* **Task input**
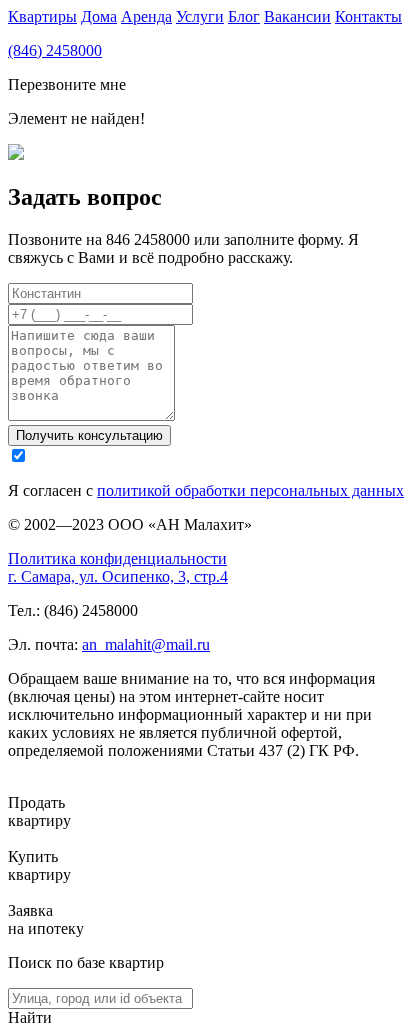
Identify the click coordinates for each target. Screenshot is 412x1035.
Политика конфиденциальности (117, 558)
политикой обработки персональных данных (250, 490)
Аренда (146, 16)
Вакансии (297, 16)
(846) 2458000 (55, 50)
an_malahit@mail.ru (146, 644)
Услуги (200, 16)
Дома (99, 16)
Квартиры (42, 16)
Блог (244, 16)
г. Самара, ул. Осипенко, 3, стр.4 (118, 576)
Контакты (368, 16)
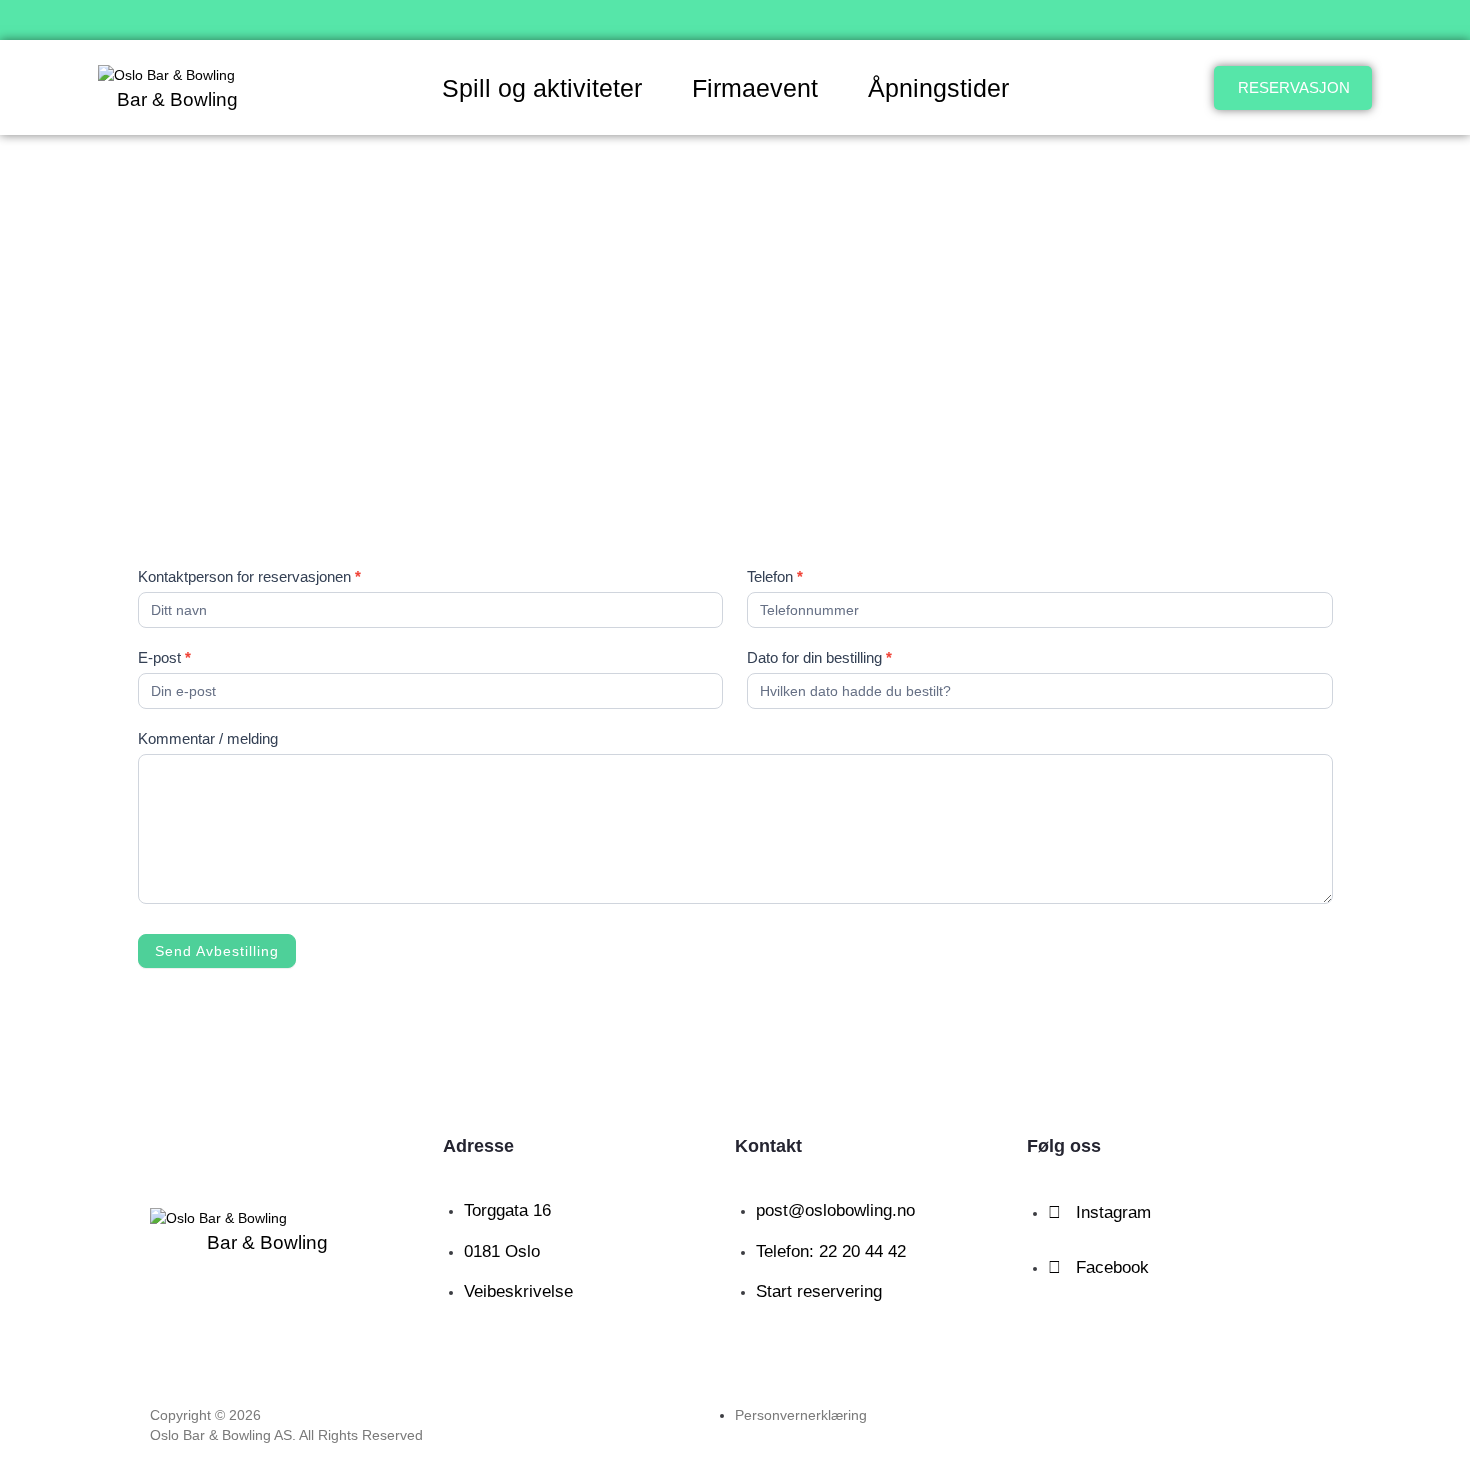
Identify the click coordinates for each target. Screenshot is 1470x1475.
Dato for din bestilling (819, 657)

* **To do**
All that is needed here is the run of lines from the one containing "Политика конфиденциальности (117, 558)" through the end of the material above, reproduced exactly and without pictures.

* **Exercise answer**
Политика конфиденциальности (117, 558)
политикой обработки персональных данных (250, 490)
Аренда (146, 16)
Вакансии (297, 16)
(846) 2458000 (55, 50)
an_malahit@mail.ru (146, 644)
Услуги (200, 16)
Дома (99, 16)
Квартиры (42, 16)
Блог (244, 16)
г. Самара, ул. Осипенко, 3, стр.4 (118, 576)
Контакты (368, 16)
Identify the click coordinates for each target. Screenshot is 1470x1475.
Dato for din bestilling (819, 657)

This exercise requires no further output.